Q5. How safe is it from data breaches and hackers?
Safety is one of ILMU’s core design pillars. We distinguish clearly between two categories of information:
- Training Data → Model Weights
- All data used to train ILMU is transformed into model weights through the training process. Once training is complete, the model does not store or expose raw training data.
- ILMU is served through a closed API, meaning access is controlled and internal data cannot be retrieved through standard queries.
- The entire system is hosted in Malaysia, fully owned and operated in-country. This ensures that both the compute infrastructure and data sovereignty are under Malaysian control.
- User Inputs → Runtime Data
- User queries are handled at runtime and are not incorporated into the base model weights. They remain transient and are protected under strict data privacy and governance protocols.
- We apply guardrail layers at both input and output stages. These include approaches inspired by Llama Guard for example, which provide runtime filtering for harmful prompts, prompt injections, and unsafe outputs.

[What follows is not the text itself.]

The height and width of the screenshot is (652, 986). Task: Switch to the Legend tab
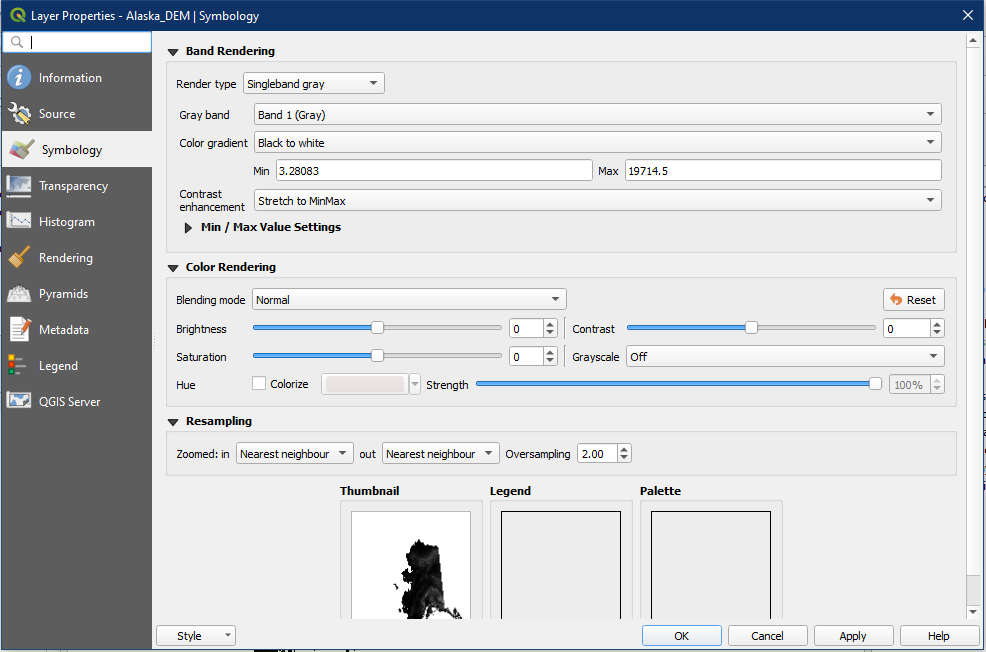click(x=58, y=366)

- Additional monitoring and alignment checks are conducted in collaboration with trusted AI safety partners, ensuring the system meets both local regulatory expectations and global best practices.
At a systems level, ILMU employs defence-in-depth: encrypted data storage, role-based access controls, network isolation, and continuous auditing. Safety evaluation has been benchmarked on SafetyBench, where ILMU demonstrated strong resilience to unsafe prompts.
Our guiding principle is clear: open where possible, closed where necessary. This means sharing research, benchmarks, and learnings openly, while keeping sensitive infrastructure and APIs tightly secured to protect Malaysian users and data.
ILMU was not built just as a research experiment, but as an infrastructure model designed to support Malaysia’s most critical sectors. In fact, ILMU is already being used in the financial sector through Ryt Bank, where it powers AI-driven services that are secure, compliant, and tailored to Malaysian users. This shows how a sovereign model can directly support regulated industries while ensuring that both data and governance remain local.
That is to say, ILMU is not just a product, it is a national ecosystem. With every iteration and improvement, we Malaysians learn and improve together, from students and teachers who help build benchmarks like MalayMMLU, to researchers, engineers, industry partners, and policymakers. ILMU is about more than technology; it is about building Malaysia’s AI future collectively.
All these developments, ILMU’s progress, student achievements, and national AI strategy reflect a broader ecosystem where Malaysia is building not just models, but capacity and governance. As our students, researchers, and policymakers grow better, ILMU becomes more than a technical feat, it becomes part of our national journey towards becoming an AI-producing society.
Q6. Which other countries are implementing sovereign LLMs?
- China: DeepSeek, GLM, Qwen families
- Indonesia: Sahabat AI
- Europe: Mistral (France), part of Europe’s push for AI sovereignty
We also believe that every country should pursue its own sovereign model. The reason is simple: language, culture, and values are not universal. A model trained mostly on English, Chinese, or French data will never fully capture the nuances of Bahasa Malaysia, Manglish, or our multicultural society. Sovereign LLMs allow each nation to safeguard its linguistic heritage, legal frameworks, cultural identity, and data sovereignty.
In short, sovereign AI is not just about technology. It is about digital independence, cultural preservation, and national resilience.